Are you sure the GS rasterizer is fixed-point. S/T/Q are float. Anyway I think the math is correct. I need to check my code, but I did something like that (when processing triangle)

dscan.t.x *= (1 + epsilon); // I don't remember the number of 0 in 1.0000001f

It does the trick for this issue. But it doesn't solve my Jak testcase. I would need to find the bad draw call to dump the state properly. As far as I remember, the game does a palette blit with ST ranging from 0f to 1f but the blit shift the palette by 1 texel. It could just be the game uses another code path (sprite instead of triangle for example).

sudonim1 commented 7 years ago

As I recall there was something in the GS manual which outright stated that the DDA is fixed point at least for everything but STQ. There's no reason it has to only be an integer unit or only be a floating point unit.

sudonim1 commented 7 years ago

At the very least it would be good to document the maths that gsdx is using now, it's not at all obvious from the vector code.

sudonim1 commented 7 years ago

Although perhaps what I'm saying is too idealistic for a quick fix, trying to hack out the rounding errors seems misguided.

gregory38 commented 7 years ago
 There's no reason it has to only be an integer unit or only be a floating point unit.
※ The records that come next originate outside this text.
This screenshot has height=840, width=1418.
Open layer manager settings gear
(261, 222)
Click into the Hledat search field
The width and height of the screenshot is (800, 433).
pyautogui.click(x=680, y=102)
They likely have 3 units to compute color/fog/texture in parallel. However if there is a floating point unit, it is likely the same as EE/VU.

On the math stuff, an overview of my understanding, I think GSdx

In the rendering, it does

for (c = left.c, t = left.t, l = 0 ; l < lenght; ) {
      // do rendering here

      // then compute next scanline data
      c += delta.c;
      t += delta.t;
      l++;
}

The advantage of the above code is that you need few register/computing in the fragment shader.

gregory38 commented 7 years ago
Although perhaps what I'm saying is too idealistic for a quick fix, trying to hack out the rounding errors seems misguided.

Yes. The hypothesis is that an error of +1/+2 epsilons is better than -1/+1 epsilon.

gregory38 commented 7 years ago

Hum, I'm looking at the similar Jak issue. The blit is better with my correction, however there is a "similar" issue on the Y axis. Note that X/Y axes aren't fully symetrical so I"m not sure is the same issue.

gregory38 commented 7 years ago

@trostboot @FlatOutPS2 we need people to test the PR. It seems to work on my CPU (Haswell) but we need more CPU coverage.

sudonim1 commented 7 years ago

The CPU thing was mostly because I thought the change wasn't working for me, it can probably be ignored. I thought the issue was the gap in the red and blue chevrons. Please add a big red arrow to screenshots showing subtle graphical problems :P

FlatOutPS2 commented 7 years ago

The dump now flickers on and off with the new PR with one frame still showing the issue, but that's probably just a static remnant frame.

trostboot commented 7 years ago

Looks good to me ;)

gsdx_20170227204715

gregory38 commented 7 years ago

Fixed by https://github.com/PCSX2/pcsx2/commit/438fbf31cf2a846bf680434357ef3054f44ac000

Thanks you for the report.Big thanks to pseudo for the help.